Unlike the morning, the train to Vienna is quite packed. Both kids were getting tired and were talking non-stop for the whole trip, much to the amusement of all the surrounding train go-ers, who thought their questions and observations were hilarious. It was dark all the way back but we had lots of pretty lights and snow beside the railway tracks to keep us amused. The trip took just over an hour, and we were back in Vienna around 5.40pm. We caught the local trains back to our closest station and the second of the trains had the most heated seats we’ve ever experienced and we almost cooked.
We get out of the station and it sadly hadn’t got any warmer since our departure that morning. It’s -6 degrees with an apparent temperature of -13 degrees again. We had a quick walk around trying to find something for dinner, and ended up back at the pub from 2 nights ago as we had quite enjoyed it. This time I tried the fried dumpling with egg and green salad which is really good. Anto and Mikl had learnt from the boiled beef experience and had roast pork, sauerkraut and dumpling. Alan has beef, onion and roast potatoes. As usual the boys have many giant beers and I had more of the cheap and good house wine. The kids got their kinder schnitzel with potato salad and mineral water. Soren now chants ‘schnitzel, schnitzel’ every time we go into a restaurant! The kids had remembered the mix-up with the mineral water from the other night and requested the water with bubbles again, so we ordered it for them to keep the peace! Anything for tired kids….
Once the kids had eaten, Soren was rather tired so Anto took him back to apartment for a shower and bed. The rest of us decided to stay for dessert. My German was passable enough that waitress keeps talking to us in German and then she’d go too fast we all got confused, and it was obvious that we really had no idea what they were saying to us! For dessert we ordered chocolate mousse and pancakes with berries, both of which are really nice. While we were having dessert Astrid practices her German on the waitresses which they all thought was cute.
All full of food we were back to apartment about 9pm to find Soren asleep (thank goodness). We had a very tired Astrid who didn’t take long to go to sleep. It was still officially cold, at -5 with a -16 apparent temperature!
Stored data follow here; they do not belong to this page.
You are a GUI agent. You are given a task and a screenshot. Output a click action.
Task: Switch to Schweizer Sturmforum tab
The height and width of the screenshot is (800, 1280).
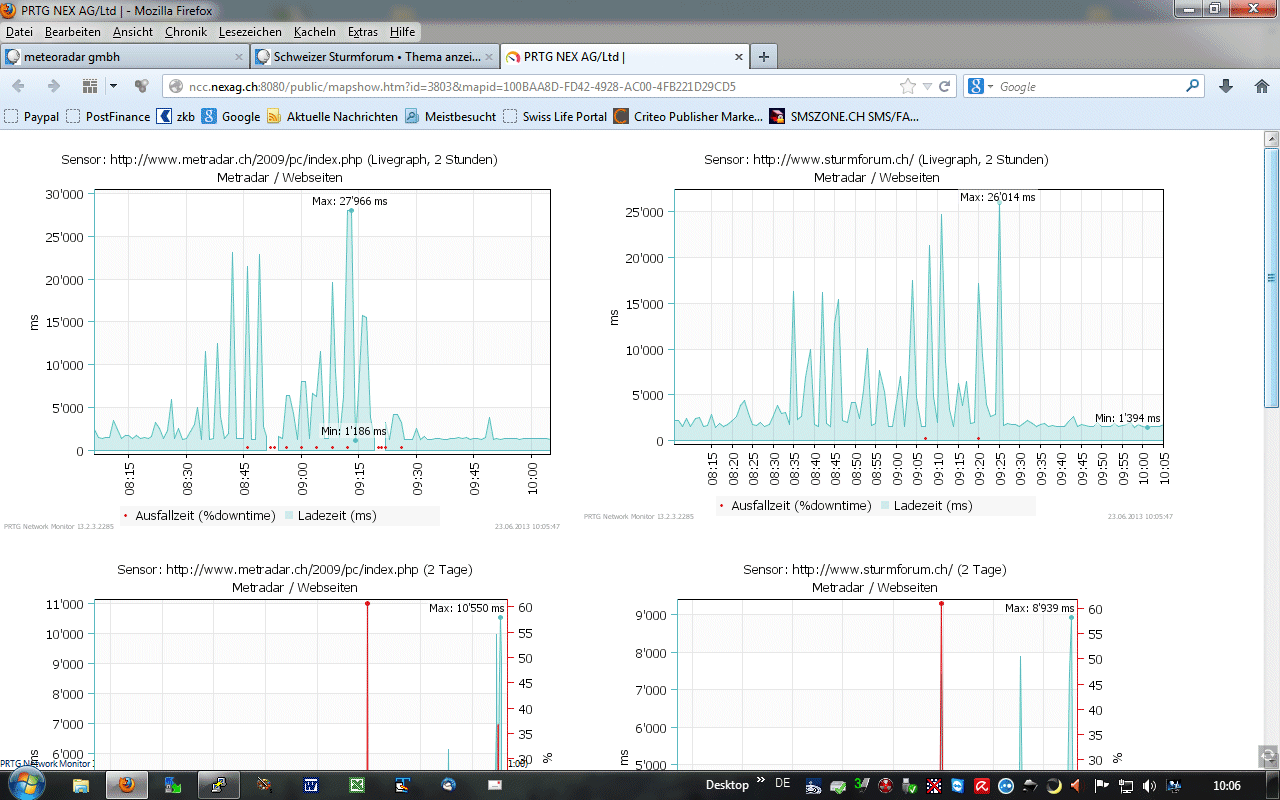coord(370,57)
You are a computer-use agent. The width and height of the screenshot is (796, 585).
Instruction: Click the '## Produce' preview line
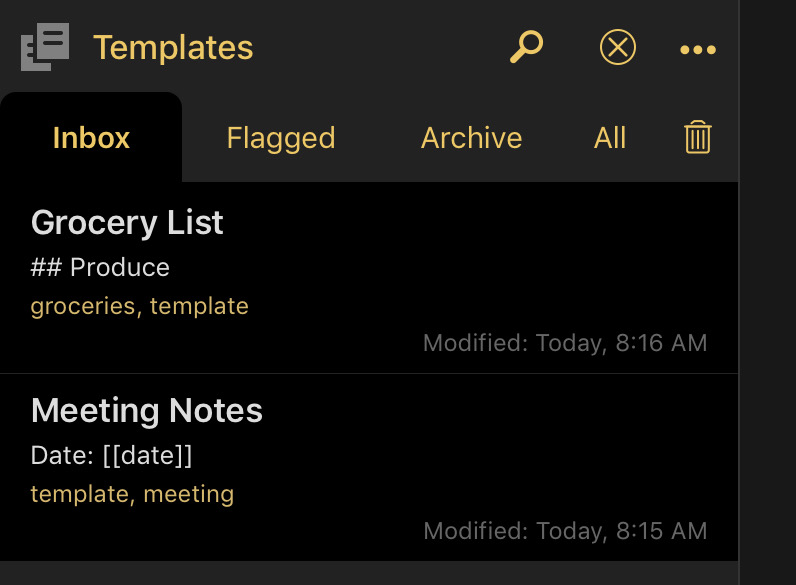(x=100, y=267)
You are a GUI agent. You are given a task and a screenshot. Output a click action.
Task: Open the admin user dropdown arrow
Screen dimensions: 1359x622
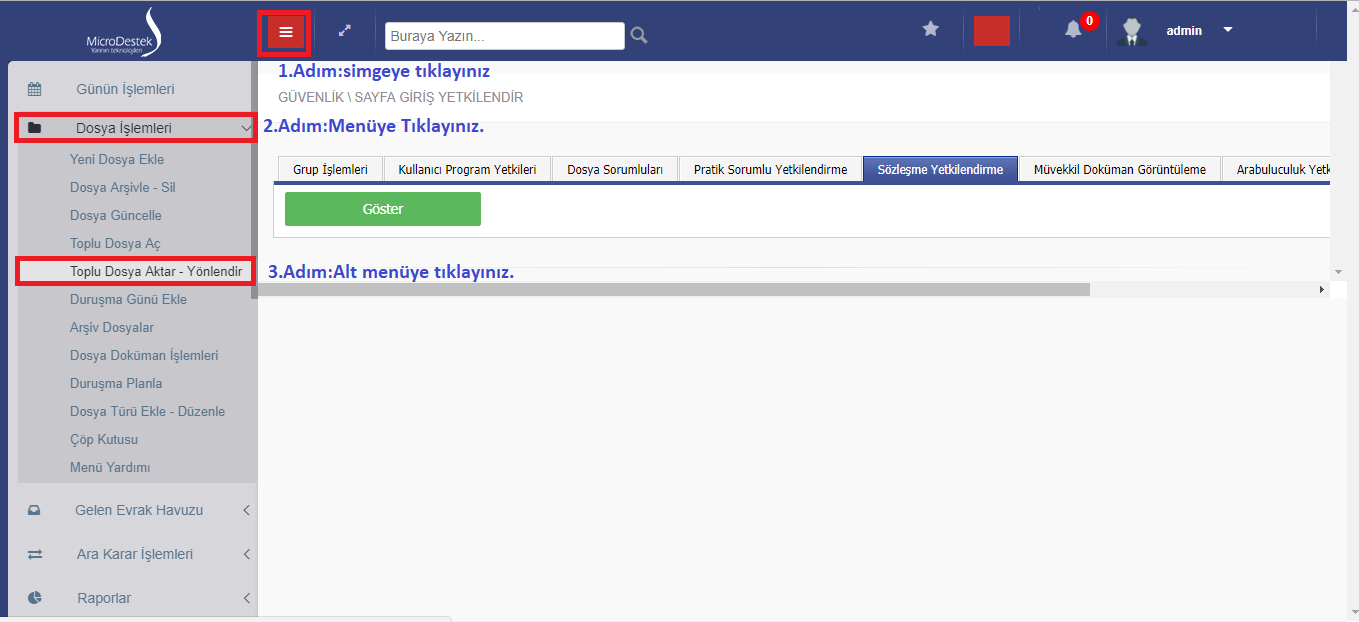point(1228,30)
Statistics for the 3rd of January 2016 – in both Vienna, Austria and Bratislava, Slovakia, the minimum temperature was -6 degrees and the maximum was -5 degrees, with a mean of -6 degrees. The apparent temperature sat at at about -15 degrees all day – definitely freezing (in case you couldn’t tell by the photos)! The total walking for the day was 14km, a good way to warm up….. or at least not freeze to death!